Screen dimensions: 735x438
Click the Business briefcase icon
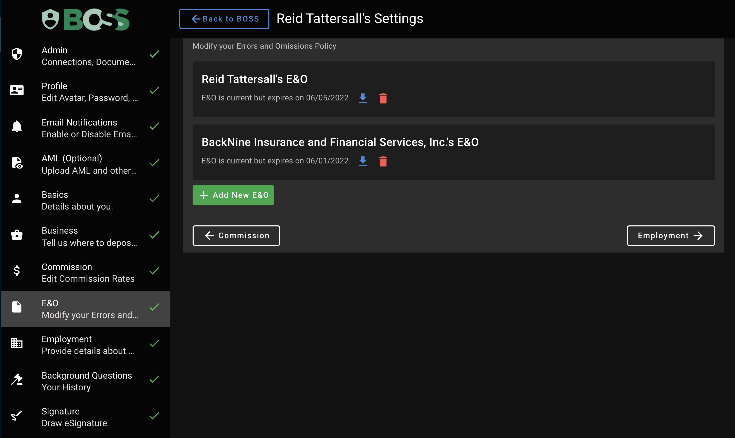point(17,235)
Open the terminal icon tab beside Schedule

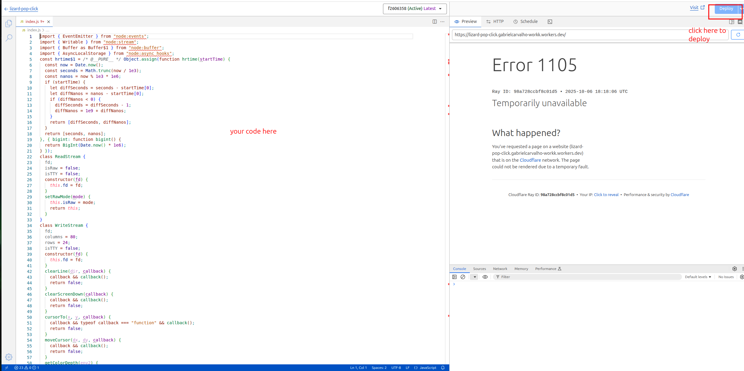click(x=550, y=21)
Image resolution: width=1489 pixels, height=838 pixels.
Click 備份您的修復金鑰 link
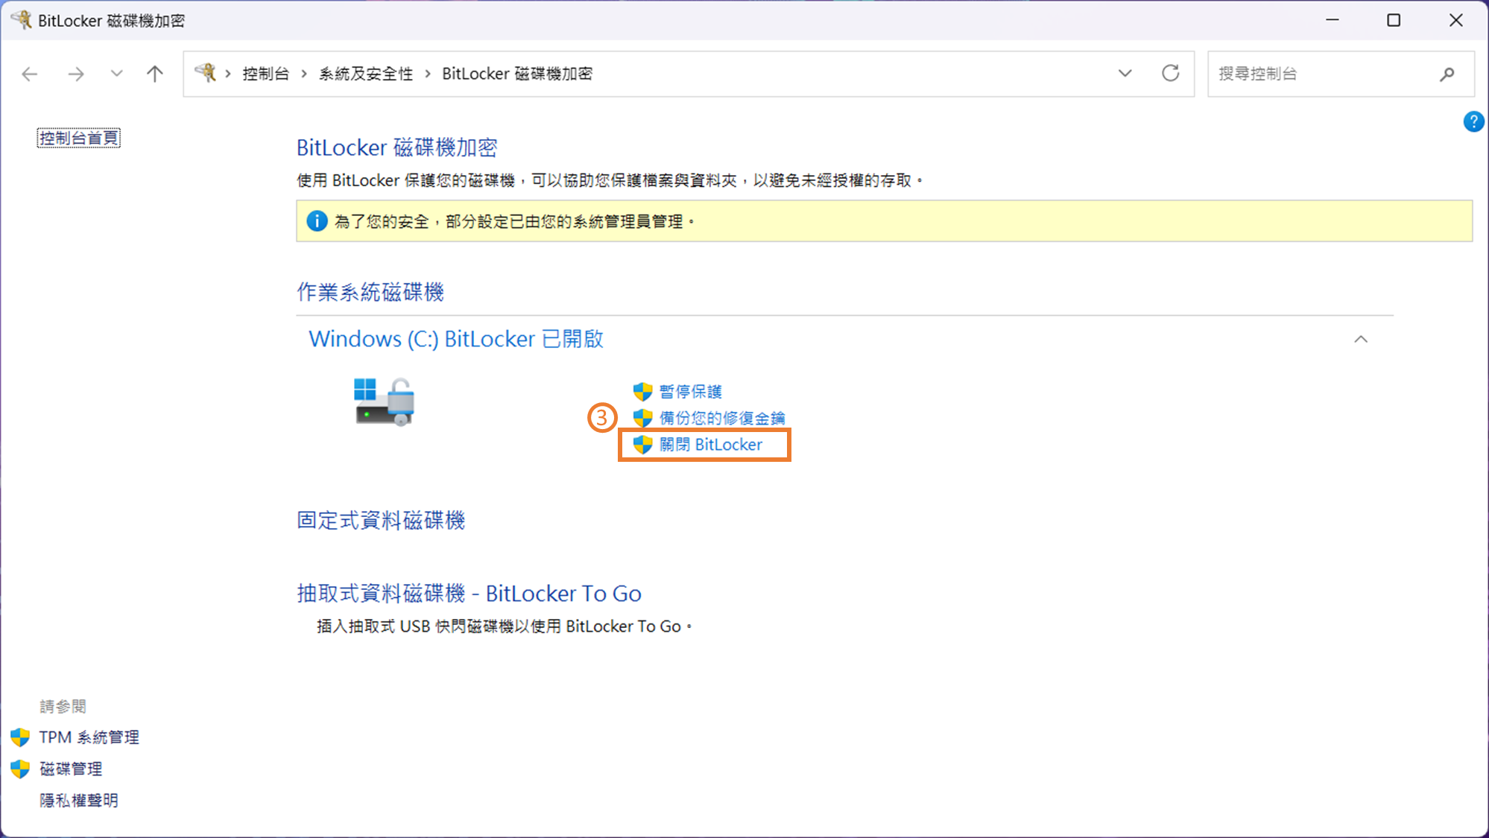721,418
----------------------------------------
Problem: Return the data exactly. Pictures stay out.

Finished exercise:
Screen dimensions: 735x438
Click the Business briefcase icon
point(17,235)
Open the terminal icon tab beside Schedule

click(x=550, y=21)
Image resolution: width=1489 pixels, height=838 pixels.
Click 備份您的修復金鑰 link
721,418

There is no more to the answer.